### PASSAGE GIVEN
•••••
Re: 048_vacuum_horizon_floor.pl hangs due to wakeup lost inside LockBufferForCleanup

From: Andres Freund <andres(at)anarazel(dot)de>
To: Xuneng Zhou <xunengzhou(at)gmail(dot)com>
Cc: Alexander Lakhin <exclusion(at)gmail(dot)com>, pgsql-hackers <pgsql-hackers(at)postgresql(dot)org>
Subject: Re: 048_vacuum_horizon_floor.pl hangs due to wakeup lost inside LockBufferForCleanup
Date: 2026-06-22 20:11:23
Message-ID: uos73dsx5m5pyf73ixkr6khx5gn2m54dhwaa7lg2ezrvitedlj@o7ciyk5px3u2
Views: Whole Thread | Raw Message | Download mbox | Resend email
Thread:
Lists: pgsql-hackers

Hi,

On 2026-06-22 16:14:08 +0800, Xuneng Zhou wrote:
> This looks like a real lost-wakeup race in LockBufferForCleanup().
•••••
### DATASET EXTRACT
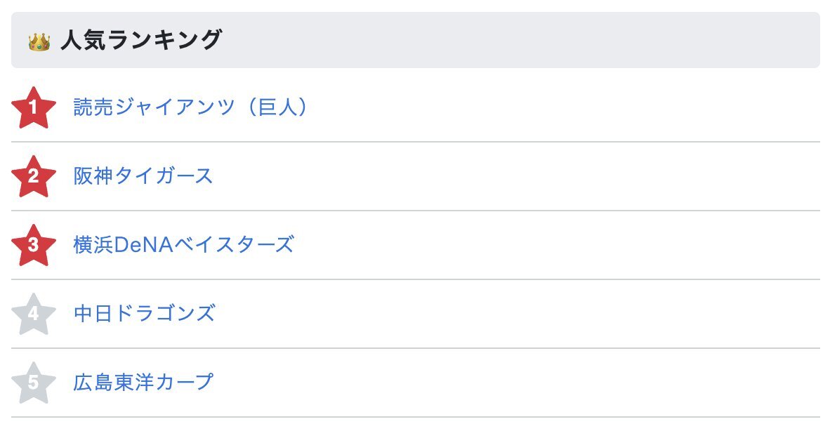Click the red rank 3 star badge

pyautogui.click(x=33, y=246)
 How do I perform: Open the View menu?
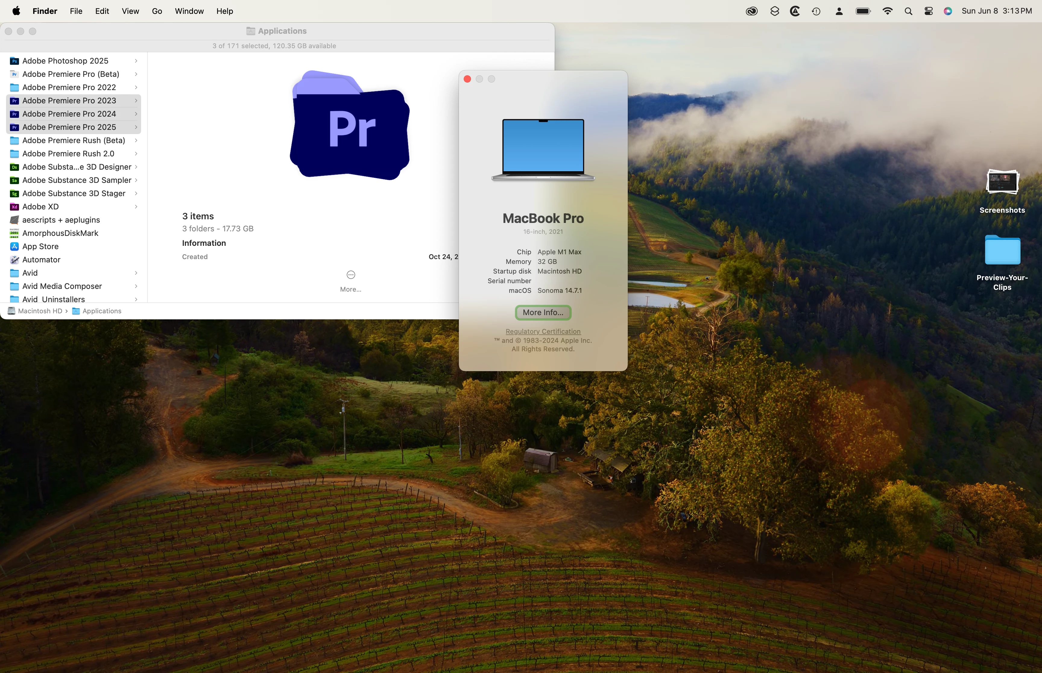[130, 11]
•••••
### ACTIONS TO TAKE
1. Rewrite the header block of the mailing-list message, starting "From: Andres Freund", as a short list that keeps its main facts.
2. Name every person mentioned in the mailing-list message.

### SOLUTION SET
1.
- Sender: Andres Freund
- Recipient: Xuneng Zhou
- Copied: Alexander Lakhin and the pgsql-hackers list
- Subject: Re: 048_vacuum_horizon_floor.pl hangs due to wakeup lost inside LockBufferForCleanup
- Date: 2026-06-22 20:11:23
- List: pgsql-hackers

2.
- Andres Freund
- Xuneng Zhou
- Alexander Lakhin